You can probably see where this is going, but just in case it wasn't immediately clear, the post's author isn't exactly looking to hook back up with the one who sped away.
Still, she manages to turn the troubling incident into a teachable moment and helpfully provides a breakdown of the what not to do when looking for your One True Love at a stoplight.
Which, summed up, is basically everything her 'missed connection' did, but the opposite:
If you'd stuck around, I would have happily shouted a few things of my own at you: that it's people like you that make women avoid walking alone or taking transit even in broad daylight in their own cities; that no matter what screwed up metric you use it's not a "compliment" to have someone interrogate me about my underwear; that thanks to you I would spend the entire train ride home feeling scrutinized and gross because you didn't have the willpower or maturity to keep your mouth shut; that your wife and daughters or at the very least your mother deserve better than a cowardly man who shouts at women from the safety of his car.
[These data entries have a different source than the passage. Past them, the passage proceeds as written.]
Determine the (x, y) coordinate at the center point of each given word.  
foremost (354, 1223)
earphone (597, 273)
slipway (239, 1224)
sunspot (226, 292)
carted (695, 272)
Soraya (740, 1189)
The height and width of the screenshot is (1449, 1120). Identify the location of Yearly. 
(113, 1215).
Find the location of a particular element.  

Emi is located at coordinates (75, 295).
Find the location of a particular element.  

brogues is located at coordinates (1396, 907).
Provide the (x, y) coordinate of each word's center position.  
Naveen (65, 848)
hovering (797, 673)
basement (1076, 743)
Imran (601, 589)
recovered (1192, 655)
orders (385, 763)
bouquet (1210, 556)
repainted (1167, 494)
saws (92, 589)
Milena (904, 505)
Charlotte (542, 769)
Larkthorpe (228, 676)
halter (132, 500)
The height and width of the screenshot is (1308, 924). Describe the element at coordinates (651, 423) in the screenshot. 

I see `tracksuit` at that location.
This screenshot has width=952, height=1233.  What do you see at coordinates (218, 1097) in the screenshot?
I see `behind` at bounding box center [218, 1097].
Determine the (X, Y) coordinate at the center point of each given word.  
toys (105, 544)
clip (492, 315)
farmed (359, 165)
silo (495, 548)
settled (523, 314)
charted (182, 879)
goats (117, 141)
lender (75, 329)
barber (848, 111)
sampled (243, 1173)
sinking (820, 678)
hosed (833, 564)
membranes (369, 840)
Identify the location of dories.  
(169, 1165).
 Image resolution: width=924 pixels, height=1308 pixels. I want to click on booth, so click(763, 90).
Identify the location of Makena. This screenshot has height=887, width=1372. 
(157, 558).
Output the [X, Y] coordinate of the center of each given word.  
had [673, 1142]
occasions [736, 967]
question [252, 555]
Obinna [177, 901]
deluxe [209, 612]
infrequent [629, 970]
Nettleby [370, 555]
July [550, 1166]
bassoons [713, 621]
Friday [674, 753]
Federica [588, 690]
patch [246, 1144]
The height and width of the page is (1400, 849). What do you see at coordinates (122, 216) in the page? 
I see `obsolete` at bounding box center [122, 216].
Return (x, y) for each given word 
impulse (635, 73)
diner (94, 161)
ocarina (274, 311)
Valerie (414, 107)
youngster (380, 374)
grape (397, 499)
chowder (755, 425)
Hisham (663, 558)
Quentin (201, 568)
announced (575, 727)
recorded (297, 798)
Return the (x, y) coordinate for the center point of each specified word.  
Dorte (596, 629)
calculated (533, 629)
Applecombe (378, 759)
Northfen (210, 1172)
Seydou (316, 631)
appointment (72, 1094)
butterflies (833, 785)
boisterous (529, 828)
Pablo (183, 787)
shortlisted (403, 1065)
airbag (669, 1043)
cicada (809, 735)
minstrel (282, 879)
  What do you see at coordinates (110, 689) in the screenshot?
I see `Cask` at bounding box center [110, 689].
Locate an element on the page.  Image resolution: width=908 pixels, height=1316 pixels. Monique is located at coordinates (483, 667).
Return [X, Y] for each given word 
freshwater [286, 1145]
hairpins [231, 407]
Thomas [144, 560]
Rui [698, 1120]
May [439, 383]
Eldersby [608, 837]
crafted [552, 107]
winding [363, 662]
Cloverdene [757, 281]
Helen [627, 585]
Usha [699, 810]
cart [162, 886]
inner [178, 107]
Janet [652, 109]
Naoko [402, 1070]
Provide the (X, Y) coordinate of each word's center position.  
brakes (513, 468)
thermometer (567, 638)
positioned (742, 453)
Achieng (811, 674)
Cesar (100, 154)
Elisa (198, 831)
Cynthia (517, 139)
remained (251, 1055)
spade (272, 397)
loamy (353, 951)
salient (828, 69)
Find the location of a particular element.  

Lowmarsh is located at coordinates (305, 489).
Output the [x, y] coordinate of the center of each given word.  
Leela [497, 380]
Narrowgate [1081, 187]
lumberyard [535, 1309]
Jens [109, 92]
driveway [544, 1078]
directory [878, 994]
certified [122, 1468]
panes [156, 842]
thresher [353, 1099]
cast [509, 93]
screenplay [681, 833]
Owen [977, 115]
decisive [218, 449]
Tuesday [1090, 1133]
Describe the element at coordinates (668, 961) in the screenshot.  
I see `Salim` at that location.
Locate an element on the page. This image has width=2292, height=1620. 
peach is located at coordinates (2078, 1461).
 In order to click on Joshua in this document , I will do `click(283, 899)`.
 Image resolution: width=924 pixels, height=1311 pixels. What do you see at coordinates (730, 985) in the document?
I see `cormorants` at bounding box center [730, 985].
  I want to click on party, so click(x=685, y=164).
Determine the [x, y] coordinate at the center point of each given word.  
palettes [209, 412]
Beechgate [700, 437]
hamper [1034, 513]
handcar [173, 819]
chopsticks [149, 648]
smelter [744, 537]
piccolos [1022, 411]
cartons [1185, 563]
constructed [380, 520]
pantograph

Let me make this abundantly clear, to you and to the other men reading this: when you comment on a woman's appearance, you are not doing it for her. You are doing it for you. It's not some great way to make a woman feel sexy and appreciated. It's not flattery, even if you mean for it to be. The only thing it is is a great way for you to create a shitty power dynamic, by which you have announced yourself as the arbiter of her value, and you've deemed her fuckable, and she is supposed to be happy or impressed by that.
If you really find a woman beautiful, don't choose the juvenile selfish route that makes her feel weird and you look like an asshole. Just take a deep breath, commit the image to memory, and get on with your life. Or, if it's really that great of an ass that you can't possibly survive without commenting on it, post about it on CL missed connections after the fact and let her decide what to do about it.